Duke Energy Corporation (DUK) and its subsidiary Cinergy Corp. have filed an 8-K report detailing a significant divestiture. On June 26, 2006, Cinergy Capital & Trading, Inc., a subsidiary of Duke Energy, entered into a Purchase and Sale Agreement to sell 100% of the partnership interests in Cinergy Marketing & Trading, LP, and 100% of the outstanding shares of Cinergy Canada, Inc., along with associated contracts, to Fortis Bank, S.A./N.V. This transaction is structured with a base purchase price of $210 million, plus an additional amount based on the value of the portfolio of contracts and net working capital at closing, which will be subject to market and operating fluctuations. The sale is a strategic move to streamline operations and focus on core businesses. Investors should note that the completion of this sale is contingent upon receiving necessary approvals from regulatory bodies including the Federal Energy Regulatory Commission, the Federal Reserve Board, and Canadian authorities. The anticipated closing timeline is approximately 90 days from the agreement date.
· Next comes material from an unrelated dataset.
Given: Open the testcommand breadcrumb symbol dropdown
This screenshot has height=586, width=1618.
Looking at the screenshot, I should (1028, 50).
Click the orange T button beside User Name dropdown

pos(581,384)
This divestiture is expected to impact Duke Energy's financial structure and operational scope.

Key Highlights

  • 1Duke Energy subsidiary Cinergy Capital & Trading, Inc. agreed to sell its marketing and trading businesses to Fortis Bank.
  • 2The sale includes 100% of Cinergy Marketing & Trading, LP, and Cinergy Canada, Inc., along with associated contracts.
  • 3The base purchase price for the transaction is $210 million.
  • 4An additional payment will be made based on the portfolio value and net working capital at closing, subject to market changes.
  • 5The transaction is subject to regulatory approvals from FERC, the Federal Reserve Board, and Canadian authorities.
  • 6The sale is expected to close within approximately 90 days.
  • 7This divestiture represents a strategic shift to focus on core energy operations.